### Task to complete
Output the records from their start through the line that contains "Looking at the" as a two-column CSV with the column names instruction and response. Give one row for each record, holding its text and its answer, each in a single quoted field with line breaks turned into spaces, and leave the pictures out.

Collected data

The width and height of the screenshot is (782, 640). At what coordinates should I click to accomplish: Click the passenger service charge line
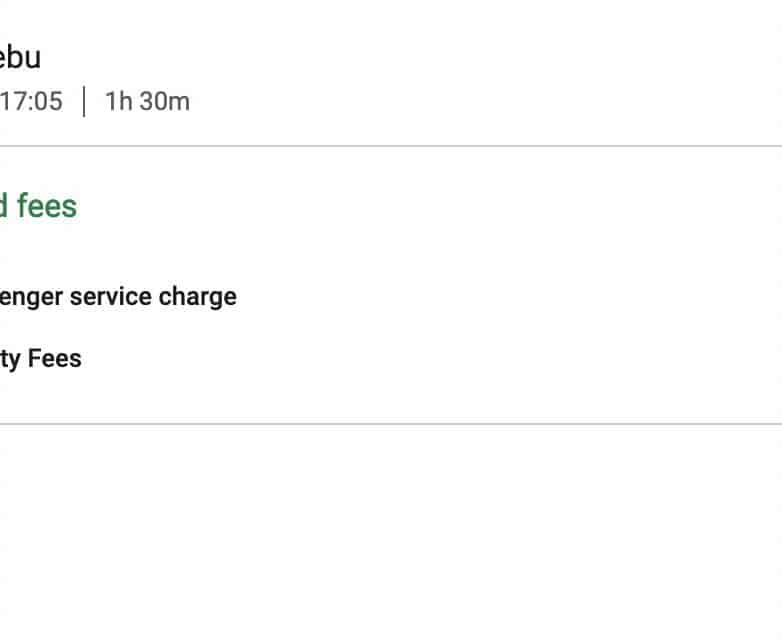point(118,297)
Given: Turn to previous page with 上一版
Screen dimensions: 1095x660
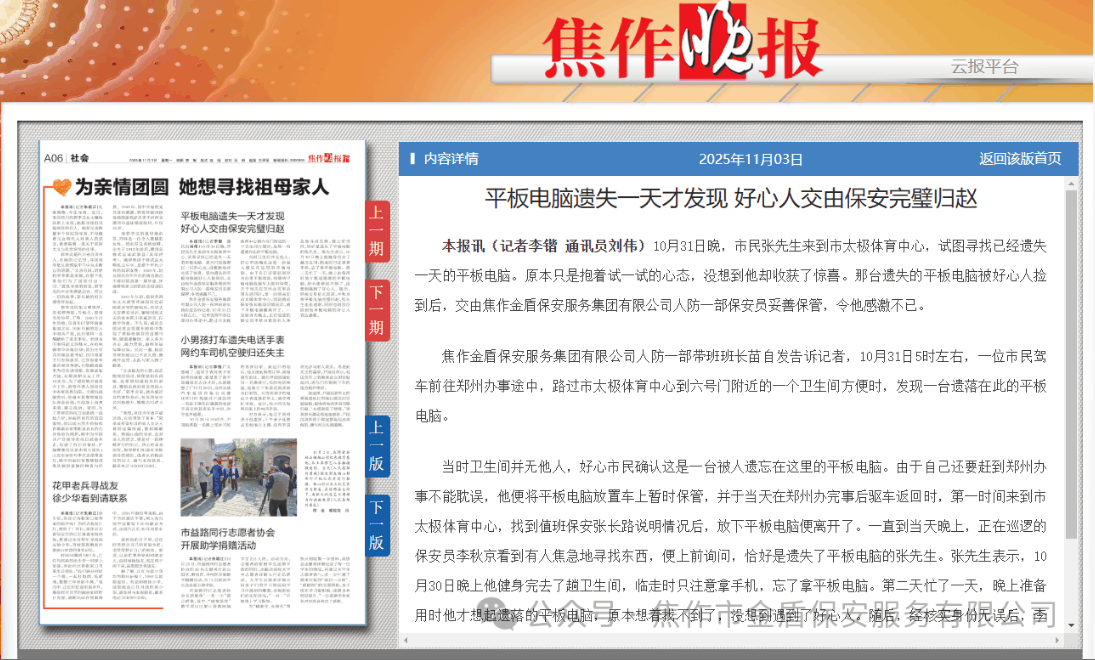Looking at the screenshot, I should (x=377, y=446).
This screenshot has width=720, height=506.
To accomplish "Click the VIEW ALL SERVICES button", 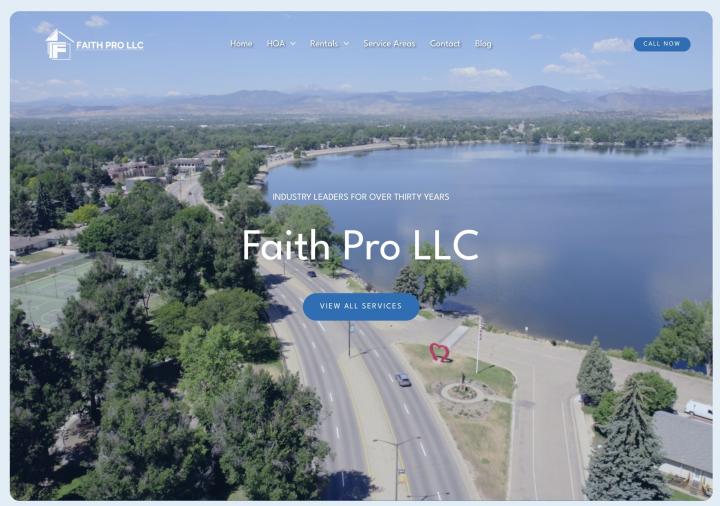I will point(361,306).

### Result
instruction,response
"The width and height of the screenshot is (782, 640). At what coordinates should I click to accomplish: Click the passenger service charge line","point(118,297)"
"Given: Turn to previous page with 上一版 Screen dimensions: 1095x660","Looking at the screenshot, I should (x=377, y=446)."